Ski instructor back on the slopes after spinal injury

Ski instructors aren’t supposed to take spills, so good are they at the sport. At least that’s what their admiring students assume. Nevertheless, this 33-year-old instructor did indeed fall one day and landed with sufficient impact to leave his lower back in acute pain and symptoms of sciatica radiating down his left leg.

Ski instructor with child
Not actual patient photo.

The pain led to curtailment of many of his routine activities of daily living and caused problems on the job (in addition to a ski instructor, the man held a position as a hotel bellhop, with its requirement for strenuous lifting and carrying). To compound matters, he no longer could rest comfortably in bed – which resulted in poor sleep.

Case description

The patient was treated initially by his primary-care physician, who prescribed activity restrictions along with multiple courses of oral analgesics, anti-inflammatory steroids and muscle relaxants.

After 10 weeks, the patient showed no sign of improvement (and had in fact worsened), so he was referred to the spine specialists at Swift Institute.

Upon first encounter, we performed a comprehensive medical workup that included a detailed history and physical examination. An MRI study confirmed our suspicion of a left-sided L4-L5 herniated disc with impingement on the left L5 nerve root.

Treatment plan

We worked with the patient to relieve his symptoms and help him return to pre-injury level of function with conservative treatments.

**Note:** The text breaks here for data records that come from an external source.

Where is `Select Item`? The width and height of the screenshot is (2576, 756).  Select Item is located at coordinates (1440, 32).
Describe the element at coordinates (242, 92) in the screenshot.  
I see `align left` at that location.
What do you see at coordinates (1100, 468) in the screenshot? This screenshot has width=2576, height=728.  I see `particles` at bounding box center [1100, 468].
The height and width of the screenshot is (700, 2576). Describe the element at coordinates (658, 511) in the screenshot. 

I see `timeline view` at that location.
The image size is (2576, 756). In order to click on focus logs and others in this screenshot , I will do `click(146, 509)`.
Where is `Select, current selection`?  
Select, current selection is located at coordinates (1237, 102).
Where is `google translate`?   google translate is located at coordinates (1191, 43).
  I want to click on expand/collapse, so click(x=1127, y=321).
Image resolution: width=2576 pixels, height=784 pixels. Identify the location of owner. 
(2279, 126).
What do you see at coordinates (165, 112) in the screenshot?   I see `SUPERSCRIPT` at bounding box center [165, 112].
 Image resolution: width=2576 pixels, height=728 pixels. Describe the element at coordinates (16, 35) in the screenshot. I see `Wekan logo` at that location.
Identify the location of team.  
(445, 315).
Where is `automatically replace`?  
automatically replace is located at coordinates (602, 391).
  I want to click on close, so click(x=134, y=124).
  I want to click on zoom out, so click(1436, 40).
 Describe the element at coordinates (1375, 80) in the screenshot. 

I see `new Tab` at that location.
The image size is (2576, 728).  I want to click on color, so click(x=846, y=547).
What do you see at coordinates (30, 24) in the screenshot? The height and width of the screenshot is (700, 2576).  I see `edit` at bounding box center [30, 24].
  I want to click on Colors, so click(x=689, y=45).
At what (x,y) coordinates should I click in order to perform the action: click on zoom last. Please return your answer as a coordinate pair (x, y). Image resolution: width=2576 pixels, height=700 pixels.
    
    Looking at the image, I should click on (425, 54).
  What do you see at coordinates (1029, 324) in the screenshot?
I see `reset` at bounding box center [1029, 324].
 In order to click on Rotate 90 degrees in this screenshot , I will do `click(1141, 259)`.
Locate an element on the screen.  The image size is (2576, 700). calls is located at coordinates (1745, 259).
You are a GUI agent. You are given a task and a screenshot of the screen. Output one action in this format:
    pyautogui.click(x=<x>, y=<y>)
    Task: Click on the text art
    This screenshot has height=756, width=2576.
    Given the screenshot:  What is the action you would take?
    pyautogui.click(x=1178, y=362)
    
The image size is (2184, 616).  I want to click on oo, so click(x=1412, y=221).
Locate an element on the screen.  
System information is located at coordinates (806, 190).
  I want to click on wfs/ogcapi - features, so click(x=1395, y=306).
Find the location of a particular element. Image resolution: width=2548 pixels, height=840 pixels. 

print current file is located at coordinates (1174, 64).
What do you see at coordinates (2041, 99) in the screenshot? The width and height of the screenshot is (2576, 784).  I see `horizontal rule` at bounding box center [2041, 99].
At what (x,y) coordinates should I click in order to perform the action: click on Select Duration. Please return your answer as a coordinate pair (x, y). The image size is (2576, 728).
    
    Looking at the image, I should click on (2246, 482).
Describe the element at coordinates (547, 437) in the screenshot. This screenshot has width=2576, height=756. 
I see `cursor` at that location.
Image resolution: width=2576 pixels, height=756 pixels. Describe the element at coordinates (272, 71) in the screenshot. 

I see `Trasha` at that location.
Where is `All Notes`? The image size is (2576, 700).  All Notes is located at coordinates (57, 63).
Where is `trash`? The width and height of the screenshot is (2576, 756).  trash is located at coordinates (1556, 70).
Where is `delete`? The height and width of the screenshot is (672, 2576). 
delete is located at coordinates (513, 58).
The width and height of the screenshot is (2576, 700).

Recommendations included changing to more appropriate oral anti-inflammatory medications and having the patient wear a brace to help stabilize his lower back during different activities. Also, physical therapy was prescribed: First, modalities such as heat and ice plus soft-tissue mobilization techniques were used to reduce the patient’s inflammatory response; later, as his tolerance for physical therapy increased, strengthening and conditioning exercises were added. An EMG/NCS of the left lower limb was conducted to aid with injection-site approach planning and targeting. (Results of the EMG test: no peripheral nerve damage detected.)

Further, the patient was scheduled for an image-guided epidural steroid injection in the lumbar spine. The effects lasted only a short time, making a second injection necessary.

Outcome

After four visits (each spaced approximately four weeks apart), the patient was discharged back to his primary-care physician at a normal level of functioning and with use of minimal amounts of medications.

Discussion

Our goal above all was to help the patient’s body resolve this problem without invasive surgery. Conservative treatment is usually preferable to surgery in a case like this because, among other considerations, it is lower in risk and less costly.

All of the elements of this treatment plan contributed to a successful outcome. The single most effective was the epidural injections (in many practices, three injections is considered the standard of care, but in this instance the second injection worked so well that it negated the need for a third). However, without the EMG testing (which we can provide in-office), the effectiveness of the injections would have been reduced – EMG gives us a clear sense of which nerve roots might be involved or if other types of neurological and muscular conditions are involved.

Also very effective was physical therapy. Our approach is having the physician closely coordinate with the physical therapy team to ensure appropriate exercises for the best possible results. In this case, the initial goal was to reduce inflammatory response; later, the goal shifted to preventing recurrence of the patient’s problem.